Here’s Wilfork’s usage pattern since 2008:
NT 4-3 DT 3-4 DE 4-3 DE Total Snaps
2008 493 95 26 0 614
2009 163 285 94 22 564
2010 412 115 304 1 832
2011 224 565 372 9 1170
2012 35 242 240 1 518
*For this exercise, “4-3 DT” refers to any interior DT position in a 4-man front, regardless of personnel grouping (base, nickel, dime, etc). Similarly, “3-4 DE” is simply a defensive end in any three-man front.
As we can see, Wilfork has certainly evolved from being simply a 3-4 nose tackle to showing an ability to play all over the defensive line. This year’s 35 snaps at the position are on pace to be well below his yearly average and taking him away from his strengths could be one reason for his decline in play. It’s no coincidence that Wilfork’s best run-stopping grades (2008 and 2010) have come in years where he was predominantly a pure nose tackle.
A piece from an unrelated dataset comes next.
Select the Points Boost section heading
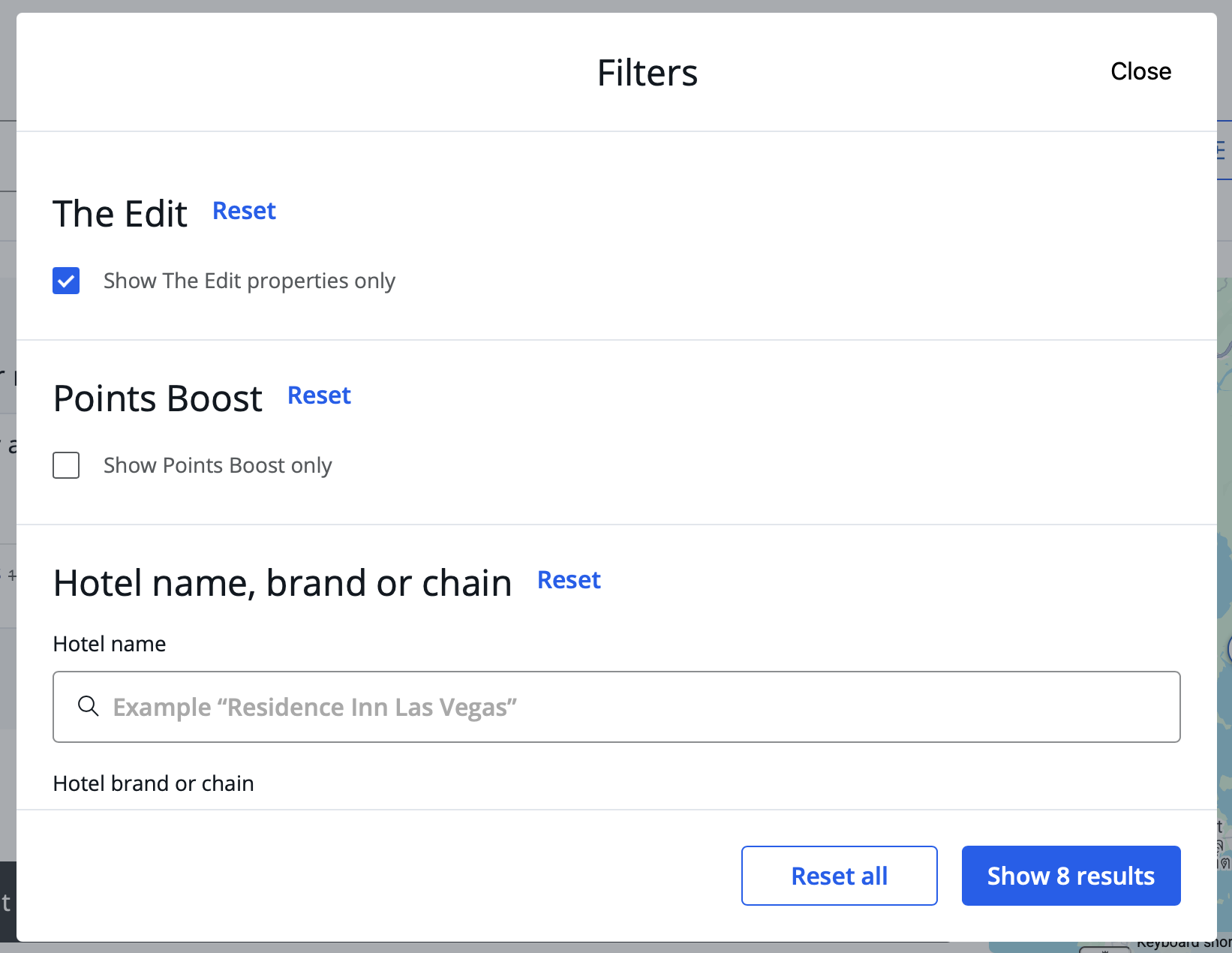Viewport: 1232px width, 953px height. [158, 398]
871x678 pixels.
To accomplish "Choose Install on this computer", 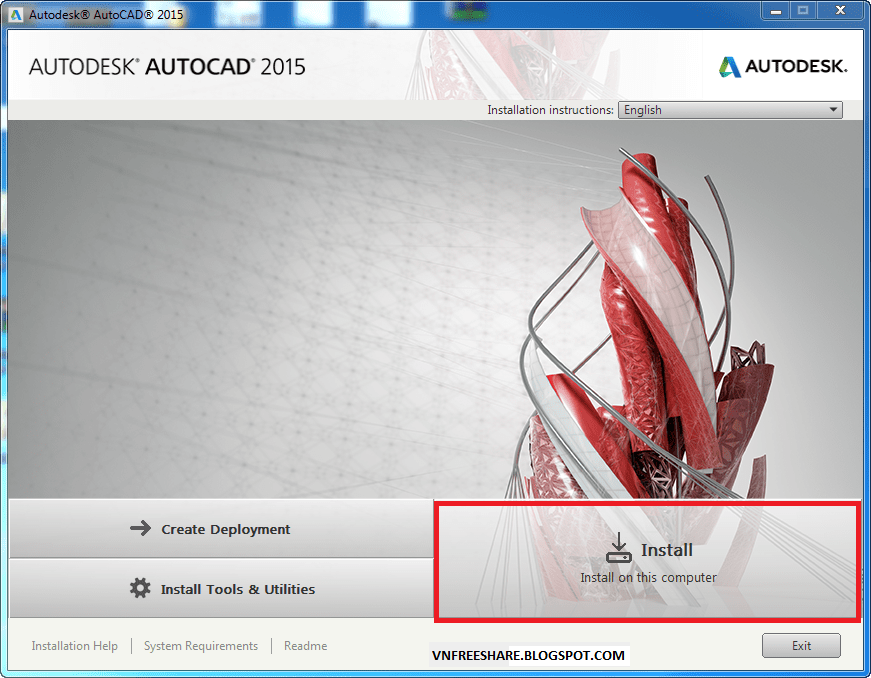I will point(648,577).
2) New Role: Three-Down Player
In addition to playing new positions along the defensive front, Wilfork added the role of ‘three-down player’ to his resume last season. The first chart above shows his yearly snap percentages, and last year Wilfork played 87% of the team’s snaps, well above his previous season-high of 71%.
Previously regarded simply a run stuffer, he rarely came off the field in 2011 and was asked to rush the passer in obvious passing situations for the first time in his career. As we see by his numbers, anything Wilfork provided as a pass rusher was generally viewed as a bonus, given his penchant for clogging running lanes, so why was he asked to take on such a prominent role?
I believe the reasons for his increased play were twofold. First, the Patriots were quickly depleted on the interior early in 2011 as former pass rush specialists Mike Wright and Myron Pryor fell to injury. But even more than personnel issues, it seemed that head coach Bill Belichick was intent on shoring up a Patriots’ weakness that had been lingering for a few years.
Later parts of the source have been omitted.